In spite of these limitations, the results of this study are important, as they lend preliminary support to the efficacy of public commitment and task modeling as strategies for enhancing HW compliance in correctional psychotherapy. However, given this study’s limitations, it is important to note that further research is needed to better understand these effects. Given the current data, it appears that the public commitment and task modeling strategies may enhance the clinical value of between-sessions HW activities in correctional settings. Moreover, such value comes at minimal cost to practitioners, as these strategies require little effort and can be easily implemented in a brief amount of time. Positive clinical implications can be extrapolated from this research, as research conducted in the general clinical population shows a strong positive relationship between HW compliance and treatment outcomes (Burns & Spangler, 2000; Kazantzis et al., 2000, 2004; Kazantzis & Shinkfield, 2007).

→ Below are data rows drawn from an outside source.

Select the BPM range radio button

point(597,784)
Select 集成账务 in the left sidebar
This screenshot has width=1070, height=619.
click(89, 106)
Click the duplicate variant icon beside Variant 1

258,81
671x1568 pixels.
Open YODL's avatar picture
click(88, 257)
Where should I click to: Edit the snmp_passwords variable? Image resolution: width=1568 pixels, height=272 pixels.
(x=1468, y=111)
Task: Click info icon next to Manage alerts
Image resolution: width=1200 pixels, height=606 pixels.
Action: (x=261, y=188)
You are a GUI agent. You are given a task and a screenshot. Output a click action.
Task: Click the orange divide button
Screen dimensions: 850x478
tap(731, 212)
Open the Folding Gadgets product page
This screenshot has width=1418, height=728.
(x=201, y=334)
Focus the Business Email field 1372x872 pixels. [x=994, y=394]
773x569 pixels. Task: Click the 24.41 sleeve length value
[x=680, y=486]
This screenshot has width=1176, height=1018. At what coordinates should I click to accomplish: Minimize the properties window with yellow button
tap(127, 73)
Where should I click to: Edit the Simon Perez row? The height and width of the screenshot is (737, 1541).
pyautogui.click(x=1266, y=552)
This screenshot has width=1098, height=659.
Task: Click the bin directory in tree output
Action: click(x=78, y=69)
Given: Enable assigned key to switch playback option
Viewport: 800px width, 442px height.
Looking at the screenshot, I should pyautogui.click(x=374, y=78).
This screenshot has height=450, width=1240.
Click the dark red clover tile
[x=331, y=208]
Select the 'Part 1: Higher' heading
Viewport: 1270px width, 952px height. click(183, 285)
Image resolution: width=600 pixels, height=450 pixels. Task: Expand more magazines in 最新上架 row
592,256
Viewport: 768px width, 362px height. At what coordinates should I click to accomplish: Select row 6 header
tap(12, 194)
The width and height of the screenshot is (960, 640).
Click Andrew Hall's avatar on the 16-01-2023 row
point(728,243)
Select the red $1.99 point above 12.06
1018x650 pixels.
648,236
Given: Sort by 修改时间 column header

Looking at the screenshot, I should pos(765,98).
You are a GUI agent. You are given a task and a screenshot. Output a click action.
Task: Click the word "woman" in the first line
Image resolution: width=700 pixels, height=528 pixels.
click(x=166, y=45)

Although it was outside the scope of the present study, future research should examine the relationship between HW compliance and correctional outcomes. Future researchers may also consider examining the effects of combining the public commitment and task modeling strategies. Given the preliminary findings, it is plausible that a combination of the two may produce a positive synergistic effect (i.e., an effect that is greater than the sum of its parts) on HW compliance. Although the current research represents a positive first step, further research in the area of enhancing HW compliance in correctional psychotherapy is needed.